Tuesday, February 17, 2009

The Weather Underground


On the evening of October 8, 1969, 200 protesters stood milling about Lincoln Park in Chicago. October 8th was to be the first of three "Days of Rage," and while the protesters were close to 24,000 people short of the expected number, those present kicked things off proper by storming through the Gold Coast neighborhood, breaking windows, assaulting cars. The police soon counterattacked, and after two days of simmer down and wound mending, the protesters reformed in the Loop. More than half of the protesters were jailed that day, many of them part of a collective known as the Weatherman. The excellent documentary The Weather Underground chronicles in a meditative, and electrifying manner the Weatherman's short lived, yet defining calls to action in the late 60s and early 70s. Come see where the "palling with terrorists" biz all started - hear Bill Ayers set the record straight. Come see the real reason  why that guy in the picture is wearing a football helmet. And like at our inaugural film Cooley High, there will be free popcorn. 

Thanks, by the way, for all of those who came out last Wednesday in the rainy weather for Cooley High. Everyone left with new information about life in 1960s Chicago, the R&B group Boys II Men, and why you should never go joy riding in a stolen car with unscrupulous friends.  


Wednesday, February 4, 2009

Swallow Your Cinema Premiere: COOLEY HIGH

We're officially kicking off the SWALLOW YOUR CINEMA film night with an ode to Chicago, a city that has served as the Joker's playground, overtime for Eliot Ness, and risky business for Tom Cruise. Harrison Ford's Dr. Richard Kimble really made trouble for himself in Chicago, and Goldie Hawn coached an inner-city high school football team here (check Wildcats). Somewhere along the way Hollywood got the idea to have Gary Coleman live in a Chicago railway station locker (check On the Right Track), and even weirder, have Judge Reinhold, and a still very young Fred Savage (i.e. Kevin from The Wonder Years) switch bodies in Vice Versa. It took Arnold Schwarzenegger, while playing a ridiculously wooden Russian narc in the 1988 film Red Heat, to finally proclaim that "this Chicago is a very strange city." In essence, when Hollywood, and those who work outside of that system, want tough, unforgiving, and weird, they look to no other city. 

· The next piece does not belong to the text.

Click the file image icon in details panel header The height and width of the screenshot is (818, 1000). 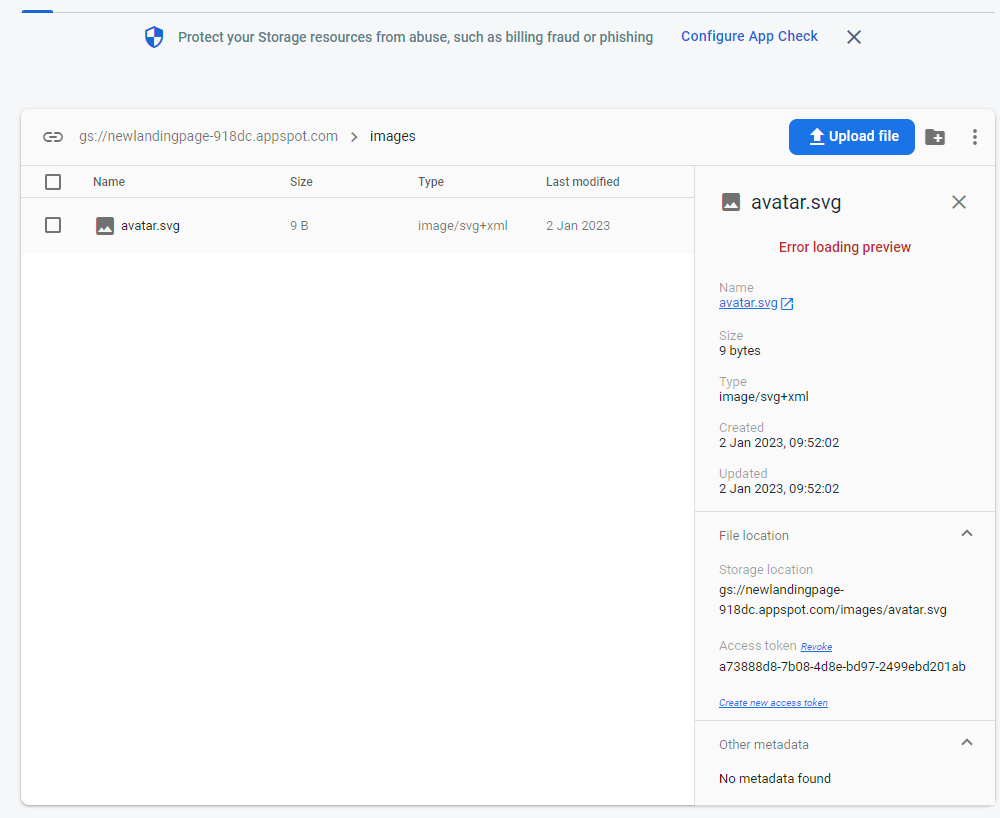click(x=729, y=201)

It's a city that loves to laugh at itself, and at those who inhabit it, but you rarely see a film made in Chicago where the characters are in love with themselves or Chicago - the characters and the city are in a constant struggle to find love (check John Hughes), to learn, and many times, just get by (check Hoop Dreams). As the writer Nelson Algren once said, "Loving Chicago is like loving a woman with a broken nose." 

Culling from a list of 1700 films that were either filmed entirely or partly in Chicago, we surfaced with three films that we thought not only represented Chicago as a celluloid wonderland (at least in warmer weather), but three films that speak tenfold about a particular time in the city.

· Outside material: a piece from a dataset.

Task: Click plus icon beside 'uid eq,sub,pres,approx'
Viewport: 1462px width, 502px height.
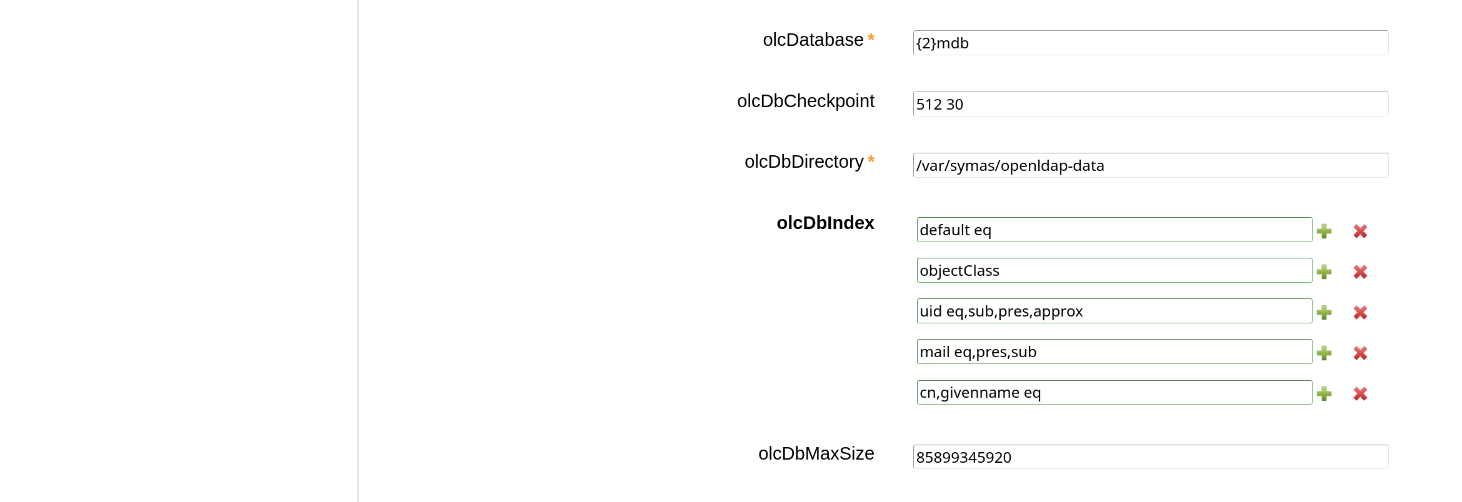Action: (1324, 312)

Swallow Your Cinema's inaugural film is Cooley High, a 1975 gem that is Chicago to the bone. Exploring the world of Chicago's housing projects in the 1960s, Cooley High is just as much a high school comedy as it is a comment on inner-city life. Turner Classic Movies did an exceptional re-cap of Cooley High's history that can be found here

Rounding out our cinematic ode to the city of Chicago is the 2002 documentary The Weather Underground, and Jeff Garlin's 2006 film I Want Someone to Eat Cheese With. 

We hope to see you in our front room for the above three films and all those in the future --- we have some great themes already planned for 2009, including:
  • Australia 
  • Brother's Keeper (think Baldwin, Marx...)
  • Healthy Cinema (think organic characters...)
  • Monkey See, Monkey Do (think Clint Eastwood/apes....)
  • Old Men Stuck On Mad Horses
  • Texas 
  • Gus Van Sant

Come summertime, we hope to take our projector outside...until then, come for the free popcorn. And in case you're wondering, that Judge Reinhold/Fred Savage body switcheroo was actually a serious contender for our kickoff film. 







Monday, February 2, 2009

Prepare to get S.Y.C.

Swallow Your Cinema
starts
very
soon.

Wednesday, February 11th, in fact.  Details soon.  Balki for now.